The Egyptian Coffin

 
In the City of Dark Waters
by Jane Jakeman
(Berkley, $23.95, V) ISBN 0-425-20981-4
***
Set in Venice in 1908, In the City of Dark Waters describes itself as “a Novel Featuring Claude Monet.” Readers should not assume this means that Monet abandons his easel and canvas for Sherlock Holmesian gear. Monet is a secondary character. The hero of this second book in the author’s Monet series is Revel Callender, an English lawyer and member of a family of distinguished lineage and little fortune.

Callender is a school friend of the British Consul in Venice. Through his friend’s referrals, Callender provides legal advice, particularly to British subjects who find themselves in difficulties, while enjoying a period of travel abroad.

Callender’s landlady has warned him about dark rumors circulating around the Casimiri, an ancient, noble Venetian family. When an elderly relative by marriage to the Casimiri dies, Callender is asked to help sort out her papers. The woman was of British nationality, and many of her business records are in English. This task brings Callender to the Palazzo Casimiri where he meets the daughter of the house, Donna Clara Casimiri. Clara is engaged to her brother Claudio’s friend Antonio Prepiani. Callender recognizes it is an arranged marriage and her heart is not involved. Callender knows that he could fall in love with her.

Celebrated artist Claude Monet travels on the Orient Express to Venice with his second wife Alice. There has recently been a shocking murder in Alice’s family. Her brother-in-law, the husband of her sister Cecile, was brutally slain. Two servants have been arrested for the crime, but an anonymous letter sent to the police brings new suspicions, and Alice worries about her nephew. Monet hopes the trip to Venice will take her mind off events in Paris.

From a window in the Palazzo, Callender spies a body draped over a thorn tree in a courtyard. It is the body of Count Casimiri. The positioning of the body on the thorn tree was an attempt to disguise the victim’s numerous stab wounds, the actual cause of death.

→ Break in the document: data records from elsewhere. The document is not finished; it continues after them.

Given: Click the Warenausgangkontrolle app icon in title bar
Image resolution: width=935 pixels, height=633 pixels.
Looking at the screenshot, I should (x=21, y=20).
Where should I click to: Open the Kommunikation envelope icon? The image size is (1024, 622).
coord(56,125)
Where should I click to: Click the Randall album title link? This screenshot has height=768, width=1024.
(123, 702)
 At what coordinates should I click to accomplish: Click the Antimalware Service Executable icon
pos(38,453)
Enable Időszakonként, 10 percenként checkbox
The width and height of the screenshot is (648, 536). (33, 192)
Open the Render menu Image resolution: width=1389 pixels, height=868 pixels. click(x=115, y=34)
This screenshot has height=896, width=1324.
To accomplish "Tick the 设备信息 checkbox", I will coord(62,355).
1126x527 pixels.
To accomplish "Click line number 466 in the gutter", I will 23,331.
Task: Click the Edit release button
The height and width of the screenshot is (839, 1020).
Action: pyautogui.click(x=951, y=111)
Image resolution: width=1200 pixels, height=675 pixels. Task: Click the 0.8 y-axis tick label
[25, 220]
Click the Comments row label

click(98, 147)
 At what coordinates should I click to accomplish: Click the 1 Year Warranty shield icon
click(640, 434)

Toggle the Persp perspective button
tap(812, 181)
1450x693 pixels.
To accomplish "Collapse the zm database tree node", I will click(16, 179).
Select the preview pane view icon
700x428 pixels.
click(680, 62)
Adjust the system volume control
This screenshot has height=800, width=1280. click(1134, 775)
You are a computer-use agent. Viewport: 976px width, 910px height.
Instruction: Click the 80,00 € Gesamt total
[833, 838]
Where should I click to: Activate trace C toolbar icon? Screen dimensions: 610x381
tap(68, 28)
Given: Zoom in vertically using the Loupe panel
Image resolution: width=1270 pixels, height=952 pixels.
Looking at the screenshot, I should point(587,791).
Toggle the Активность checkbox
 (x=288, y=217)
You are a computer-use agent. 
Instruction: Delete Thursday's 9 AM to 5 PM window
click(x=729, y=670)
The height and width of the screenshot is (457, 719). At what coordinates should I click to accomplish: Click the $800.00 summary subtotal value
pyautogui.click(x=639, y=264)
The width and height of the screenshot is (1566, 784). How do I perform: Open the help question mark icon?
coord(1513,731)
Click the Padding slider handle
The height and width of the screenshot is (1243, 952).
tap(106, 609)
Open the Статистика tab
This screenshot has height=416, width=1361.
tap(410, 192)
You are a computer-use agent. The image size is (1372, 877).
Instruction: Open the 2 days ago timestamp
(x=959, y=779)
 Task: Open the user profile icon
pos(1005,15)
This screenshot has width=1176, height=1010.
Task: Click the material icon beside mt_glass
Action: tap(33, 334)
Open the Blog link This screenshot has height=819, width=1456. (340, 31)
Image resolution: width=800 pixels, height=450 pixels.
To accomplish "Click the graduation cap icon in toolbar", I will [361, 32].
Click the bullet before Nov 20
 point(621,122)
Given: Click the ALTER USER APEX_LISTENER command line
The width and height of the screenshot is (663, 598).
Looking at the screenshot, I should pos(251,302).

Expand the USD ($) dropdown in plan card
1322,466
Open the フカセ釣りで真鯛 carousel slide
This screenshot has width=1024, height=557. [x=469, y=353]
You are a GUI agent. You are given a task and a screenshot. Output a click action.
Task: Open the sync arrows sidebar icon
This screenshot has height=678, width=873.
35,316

Callender buys a first edition of a play, “The Cenci,” by the poet Percy Shelley at a bookshop. The son of the shop owner is killed outside Callender’s lodgings. It seems advisable for Callender to leave Venice for a time. Monet commissions Callender to go to Paris to inquire into the progress in the murder investigation.

The first book in this series was In the Kingdom of Mists. Revel Callender does not seem to have been a character in that story; the connection between the two books is Claude Monet. In the City of Dark Waters stands well on its own.

What this book does very successfully is utilize setting. From the first pages, the dark, ominous atmosphere and dank, crumbling facades of Venice present a strong sense of menace.

The multiple murders in multiple cities in multiple eras, however, make for a meandering story line. In addition, more than a little attention is devoted to the declining health of M. and Mme. Monet. Things eventually come together in a fashion, but fans of neat endings may be disappointed in this novel.

On a positive note, Revel Callender is an interesting and appealing character, a man of integrity and intelligence. The author might want to consider bringing him back in a future book.

Readers who enjoy historical mysteries with a sense of time and place may find In the City of Dark Waters a good choice.